Я знаю эту историю. «Черна я, но красива», – говорила она. Однажды я видела ее портрет в Сьюдад-де-Мехико. Единственный раз, когда я видела чернокожую женщину, написанную маслом. Правда, художник одарил ее золотыми волосами. В любом случае, думаю, ей никогда не доводилось прятаться под лестницей с крысами.
После молитв и смены вахты матросы возвращаются и устраиваются на ночь. Кто-то затевает партию в кости, кто-то, как Томас, вырезает фигурки из дерева. У некоторых есть книги, и они пытаются читать при лунном свете, пробивающемся сквозь орудийные порты. Вскоре к лестнице направляются четверо мужчин с незнакомыми мне деревянными и металлическими инструментами. Одетые в добротные льняные рубашки, они ворчат и плетутся нога за ногу.
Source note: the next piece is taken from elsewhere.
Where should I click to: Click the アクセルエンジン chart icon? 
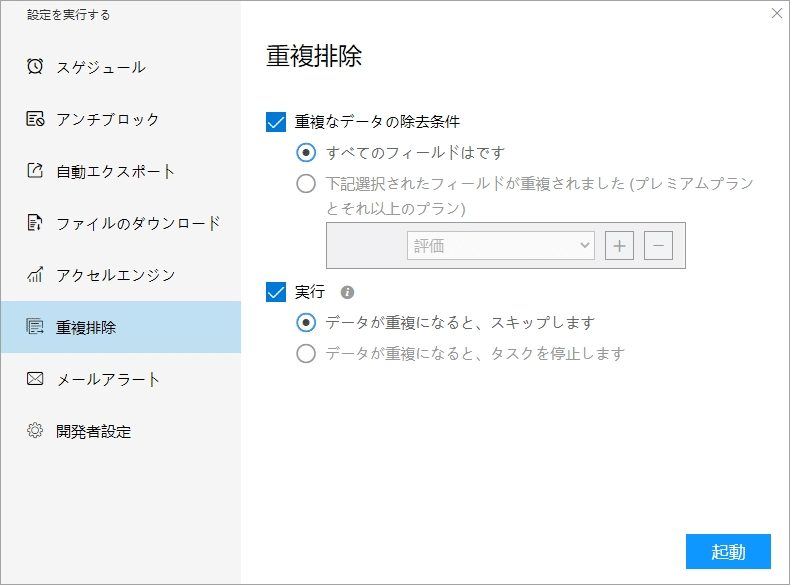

– А это кто? – шепотом спрашиваю Томаса.
– Музыканты.
– Для генерала?
Он кивает.
– Они играют по вечерам в кают-компании. Для генерала и других джентльменов.
Музыканты поднимаются в арсенал, а я провожаю их взглядом. В голове у меня возникает полностью сложившийся план. Царица Савская не ждала, пока к ней придет Соломон. Она сама явилась к нему во всем великолепии. Я нашла лучший способ уберечь себя, чем перешивать юбку в бриджи.
9
Где музыка, там и танцы, а где танцы, там и мужчина, который сделает для меня все, что в его силах.
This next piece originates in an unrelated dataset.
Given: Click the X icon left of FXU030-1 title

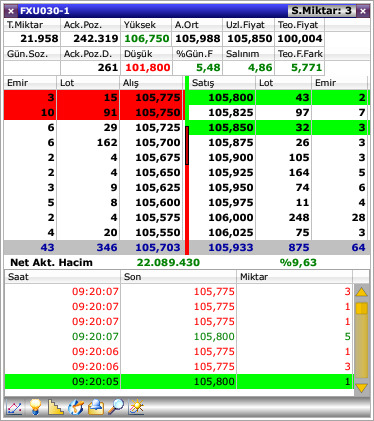Looking at the screenshot, I should click(x=11, y=11).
Меня стали учить танцам, как только я научилась ходить. Саба, престарелая тетка моего отца, руководила обучением девочек. Сначала в деревне, а после в священной роще, далеко в чаще леса. Старики до сих пор судачили о красоте и изяществе, которыми она обладала в юности. К тому времени, когда меня передали на ее попечение, морщины на лице Сабы были глубоки, как ножевые раны, а колени почти не гнулись.
Она тренировала нас часами, иногда всю ночь напролет, никогда не засыпая, пока мы не осваивали шаг. Мы танцевали до тех пор, пока ноги не начинали гореть, а мы от усталости не успевали отпрыгивать, когда Саба охаживала нас зеленым прутом по икрам.
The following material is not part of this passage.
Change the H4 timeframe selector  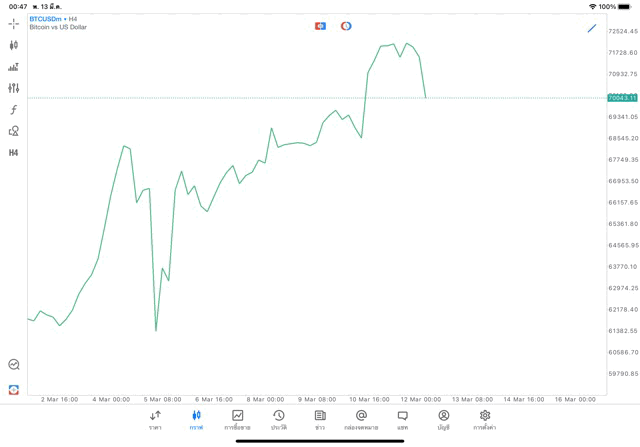14,153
– Танец – это преображение, – рявкала она, хлеща нас по ногам. – С помощью танца вы становитесь женщинами. С помощью танца вы призываете для себя новую жизнь.
Я так и не завершила обучение. Не хватило времени. Значит ли это, что я не настоящая женщина?
– С помощью танца, – говорила она, когда мы, девочки, двигаясь как одно целое, в единстве тела и разума, одновременно сгибали колени, одновременно покачивали бедрами, – вы объединяетесь. Вы сплетаете себя в единую ткань, в которой все нити тесно связаны между собой. Вы принадлежите друг другу.
Что сказала бы Саба, если бы увидела мой поступок? Увидела меня, нагло танцующую в одиночку, будто я выше других женщин. Танец для одного человека. Чтобы вызвать в нем похоть, а не уважение. Я не принадлежу другим женщинам. Я оборванная нить, не вплетенная в прочную ткань.
Он смотрел на меня, моргая широко раскрытыми глазами, и часто подносил оловянный кубок к губам, но, забывая отпить, прижимал к щеке. Я танцевала, глядя в пол, и лишь время от времени поднимала глаза, глядя на него одного. Могу только представить, какие лица были у вечно сердитого капеллана, рыцаря с львиной гривой и других джентльменов. Даже Диего я увидела, уже уходя, потому что генерал приказал ему проводить меня в свою каюту, где я могла бы «оправиться от утомления». Он придержал для меня дверь, старательно отводя взгляд.